If anyone has a few seconds spare, could you please run the following and post the results: dd if=/dev/zero of=test.bin bs=512 count=128 oflag=sync along with the kernel version and arch, filesystem, layers (lvm, md, etc), and underlying hardware? When I do it on a bare 7200RPM sata disk on a modern server running xfs I get 10-15kbytes/second. I've repeated this on 3 other servers on different hardware with similar results, but when I do it on a ~10yo PC with ext3 I get around 500kbytes/second - 50x faster. I suspect it might be the kernel version (3.8 on new server, 2.6 on old pc) and the implementation of O_SYNC in older kernels wrt metadata but I don't have enough data points to form any conclusions... Thanks James

On 29/04/13 20:21, James Harper wrote:
dd if=/dev/zero of=test.bin bs=512 count=128 oflag=sync
All tests below on ext4 except the RAIDz one. SATA spinning disks sw RAID0, kernel 3.5.0: 65536 bytes (66 kB) copied, 2.65235 s, 24.7 kB/s SATA spinning disks sw RAID5, kernel 2.5.0: 65536 bytes (66 kB) copied, 4.36826 s, 15.0 kB/s SATA spinning disks sw RAID10, kernel 3.2.0: 65536 bytes (66 kB) copied, 2.65235 s, 24.7 kB/s (the size of this test is small enough that it's below the stripe size, hence similarities above) SATA spinning disks, sw RAIDZ w/SSD log: 65536 bytes (66 kB) copied, 0.32133 s, 204 kB/s Older SSD, kernel 3.5.0: 65536 bytes (66 kB) copied, 0.826156 s, 79.3 kB/s A modern but budget SSD, kernel 3.2.0: 65536 bytes (66 kB) copied, 1.26909 s, 51.6 kB/s Higher end SSD, kernel 3.2.0: 65536 bytes (66 kB) copied, 0.0313182 s, 2.1 MB/s However after all that.. my guess is that your 10-year-old PC was one where xfs didn't support barriers.. Try mounting your modern PC with "nobarrier" and see what happens to the performance?
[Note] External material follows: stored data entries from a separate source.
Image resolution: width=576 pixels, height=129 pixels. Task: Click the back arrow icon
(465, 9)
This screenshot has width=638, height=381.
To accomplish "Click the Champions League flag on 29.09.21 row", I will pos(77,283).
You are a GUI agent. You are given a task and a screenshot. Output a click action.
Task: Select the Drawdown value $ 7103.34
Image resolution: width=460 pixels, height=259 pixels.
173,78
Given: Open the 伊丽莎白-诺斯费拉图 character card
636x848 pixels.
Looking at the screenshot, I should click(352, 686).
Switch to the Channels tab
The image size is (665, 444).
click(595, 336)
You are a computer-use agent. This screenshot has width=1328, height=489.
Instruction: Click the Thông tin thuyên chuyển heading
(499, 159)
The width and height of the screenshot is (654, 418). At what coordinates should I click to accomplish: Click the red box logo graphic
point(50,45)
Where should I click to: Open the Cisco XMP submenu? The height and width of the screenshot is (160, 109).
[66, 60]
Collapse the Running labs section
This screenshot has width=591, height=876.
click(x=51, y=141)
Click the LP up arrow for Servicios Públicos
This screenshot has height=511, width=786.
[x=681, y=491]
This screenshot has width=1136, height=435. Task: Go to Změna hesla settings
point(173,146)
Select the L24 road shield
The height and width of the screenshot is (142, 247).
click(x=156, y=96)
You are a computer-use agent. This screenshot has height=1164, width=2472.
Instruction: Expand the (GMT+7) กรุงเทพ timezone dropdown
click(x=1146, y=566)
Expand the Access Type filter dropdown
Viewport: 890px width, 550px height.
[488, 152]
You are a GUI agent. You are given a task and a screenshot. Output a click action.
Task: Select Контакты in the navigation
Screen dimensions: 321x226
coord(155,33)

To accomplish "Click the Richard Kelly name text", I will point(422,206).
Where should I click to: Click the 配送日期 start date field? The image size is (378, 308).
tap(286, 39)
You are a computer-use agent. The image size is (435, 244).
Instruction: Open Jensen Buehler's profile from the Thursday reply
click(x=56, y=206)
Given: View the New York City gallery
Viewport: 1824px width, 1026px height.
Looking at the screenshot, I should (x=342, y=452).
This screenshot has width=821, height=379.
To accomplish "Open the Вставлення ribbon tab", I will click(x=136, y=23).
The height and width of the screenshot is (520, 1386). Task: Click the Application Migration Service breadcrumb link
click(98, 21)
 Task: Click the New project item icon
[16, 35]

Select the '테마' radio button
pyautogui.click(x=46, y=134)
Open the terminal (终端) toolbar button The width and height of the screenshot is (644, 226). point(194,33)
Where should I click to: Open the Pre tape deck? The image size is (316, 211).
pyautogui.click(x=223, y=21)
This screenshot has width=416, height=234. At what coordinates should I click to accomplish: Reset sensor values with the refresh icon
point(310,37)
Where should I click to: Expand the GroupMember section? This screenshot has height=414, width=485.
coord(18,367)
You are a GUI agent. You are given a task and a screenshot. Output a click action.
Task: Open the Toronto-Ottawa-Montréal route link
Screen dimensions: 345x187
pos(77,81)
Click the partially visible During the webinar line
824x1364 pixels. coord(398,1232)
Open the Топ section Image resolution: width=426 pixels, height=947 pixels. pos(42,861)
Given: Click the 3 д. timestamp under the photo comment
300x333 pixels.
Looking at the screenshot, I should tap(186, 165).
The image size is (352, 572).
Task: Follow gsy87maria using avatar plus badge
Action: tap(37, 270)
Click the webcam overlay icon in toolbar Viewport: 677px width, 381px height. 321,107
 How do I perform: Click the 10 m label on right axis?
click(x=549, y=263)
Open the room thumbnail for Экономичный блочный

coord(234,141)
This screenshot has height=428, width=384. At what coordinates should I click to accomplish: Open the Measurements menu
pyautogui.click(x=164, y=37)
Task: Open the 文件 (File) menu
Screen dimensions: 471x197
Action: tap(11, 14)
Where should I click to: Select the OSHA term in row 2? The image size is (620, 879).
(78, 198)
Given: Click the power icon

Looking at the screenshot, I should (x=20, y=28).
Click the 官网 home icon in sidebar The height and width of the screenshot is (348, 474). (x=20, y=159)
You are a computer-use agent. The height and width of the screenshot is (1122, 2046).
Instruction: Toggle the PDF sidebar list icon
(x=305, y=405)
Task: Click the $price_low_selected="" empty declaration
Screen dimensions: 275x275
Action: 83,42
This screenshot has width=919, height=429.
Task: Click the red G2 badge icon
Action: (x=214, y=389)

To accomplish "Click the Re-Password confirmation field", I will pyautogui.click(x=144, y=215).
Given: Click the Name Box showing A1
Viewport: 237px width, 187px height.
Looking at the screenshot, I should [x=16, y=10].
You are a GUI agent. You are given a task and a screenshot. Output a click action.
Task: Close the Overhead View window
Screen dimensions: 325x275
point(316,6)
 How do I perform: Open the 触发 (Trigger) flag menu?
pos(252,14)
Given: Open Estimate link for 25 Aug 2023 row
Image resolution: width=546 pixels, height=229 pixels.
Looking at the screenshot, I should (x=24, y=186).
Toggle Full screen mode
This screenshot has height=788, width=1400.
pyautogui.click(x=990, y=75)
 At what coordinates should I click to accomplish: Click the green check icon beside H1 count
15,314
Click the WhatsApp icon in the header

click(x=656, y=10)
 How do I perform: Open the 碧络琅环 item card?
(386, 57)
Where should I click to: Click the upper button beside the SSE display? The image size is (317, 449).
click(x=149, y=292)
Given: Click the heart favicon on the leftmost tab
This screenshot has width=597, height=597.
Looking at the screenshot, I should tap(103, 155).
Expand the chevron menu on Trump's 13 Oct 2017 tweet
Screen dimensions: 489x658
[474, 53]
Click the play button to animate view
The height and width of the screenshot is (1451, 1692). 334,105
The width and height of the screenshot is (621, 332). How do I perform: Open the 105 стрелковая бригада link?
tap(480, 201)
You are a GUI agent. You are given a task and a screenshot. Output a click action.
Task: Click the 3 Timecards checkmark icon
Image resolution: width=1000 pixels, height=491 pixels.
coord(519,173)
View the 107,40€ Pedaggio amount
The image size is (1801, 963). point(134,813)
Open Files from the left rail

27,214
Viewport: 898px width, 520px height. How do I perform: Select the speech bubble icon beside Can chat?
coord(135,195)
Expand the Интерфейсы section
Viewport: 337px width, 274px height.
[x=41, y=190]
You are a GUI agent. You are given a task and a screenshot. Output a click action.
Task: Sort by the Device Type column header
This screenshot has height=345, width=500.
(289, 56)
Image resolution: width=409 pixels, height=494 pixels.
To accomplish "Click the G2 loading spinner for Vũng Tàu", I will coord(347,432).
On 29/04/2013, at 8:21 PM, James Harper <james.harper@bendigoit.com.au> wrote:
along with the kernel version and arch, filesystem, layers (lvm, md, etc), and underlying hardware?
I get: # dd if=/dev/zero of=test.bin bs=512 count=128 oflag=sync 128+0 records in 128+0 records out 65536 bytes (66 kB) copied, 0.113709 s, 576 kB/s That's an Oracle Linux VM running on Oracle VM 3.2 running our 3.7 playground kernel. The filesystem is ext4. The disk is virtual, sitting on an OCFS2 filesystem on a local 7.2k RPM disk. Alternatively: # dd if=/dev/zero of=test.bin bs=512 count=128 oflag=sync 128+0 records in 128+0 records out 65536 bytes (66 kB) copied, 0.183353 s, 357 kB/s That's another Oracle Linux VM running our UEK2 (3.0) kernel. Also ext4, the disk is virtual backed over iSCSI to an OCFS2 shared filesystem on a QNAP NAS. Cheers, Avi

On Mon, 2013-04-29 at 10:21 +0000, James Harper wrote:
If anyone has a few seconds spare, could you please run the following and post the results:
dd if=/dev/zero of=test.bin bs=512 count=128 oflag=sync
along with the kernel version and arch, filesystem, layers (lvm, md, etc), and underlying hardware?
When I do it on a bare 7200RPM sata disk on a modern server running xfs I get 10-15kbytes/second. I've repeated this on 3 other servers on different hardware with similar results, but when I do it on a ~10yo PC with ext3 I get around 500kbytes/second - 50x faster. I suspect it might be the kernel version (3.8 on new server, 2.6 on old pc) and the implementation of O_SYNC in older kernels wrt metadata but I don't have enough data points to form any conclusions...
Thanks
James
Hi James, andrew@linux-bczj:~> dd if=/dev/zero of=test.bin bs=512 count=128 oflag=sync 128+0 records in 128+0 records out 65536 bytes (66 kB) copied, 6.00686 s, 10.9 kB/s andrew@linux-bczj:~> uname -a Linux linux-bczj.site 3.7.10-1.1-desktop #1 SMP PREEMPT Thu Feb 28 15:06:29 UTC 2013 (82d3f21) x86_64 x86_64 x86_64 GNU/Linux AMD Phenom and a hardware list attached Andrew Greig

So what does this all mean? Is it a regression in Linux 3?
Or were previous versions not actually blocking while sync was called?
I think the latter. Probably the filesystems didn't sync as expected in previous versions of Linux. I was surprised by the numbers, but according to Wikipedia a modern 7200RPM SATA disk maxes out at around 75-100 IOPS. An average run of my dd script is: # dd if=/dev/zero of=test.bin bs=512 count=128 oflag=sync 128+0 records in 128+0 records out 65536 bytes (66 kB) copied, 4.19463 s, 15.6 kB/s So that's 128 sync writes in 4 seconds, or 32 writes per second. Every time you write the 512 byte chunk to the test.bin file, there will also be a metadata update, and even if that was only a single write operation we are now at 64 IOPS, which is within the same magnitude as the 75-100 figure given by Wikipedia. Small synchronous writes suck. I think the suckiness increases even more with 512 byte writes on 4k sectors because of the read-modify-write situation. I'm hoping that ceph with the journal on an SSD will improve my situation somewhat... my SSD's arrive tomorrow. James

James Harper <james.harper@bendigoit.com.au> wrote:
I'm hoping that ceph with the journal on an SSD will improve my situation somewhat... my SSD's arrive tomorrow.
I found out that to take full advantage of a modern SSD, it is necessary to have a machine with a SATA 3.0 controller capable of a 6 GBPS transfer rate. this rules out my current desktop and laptop systems.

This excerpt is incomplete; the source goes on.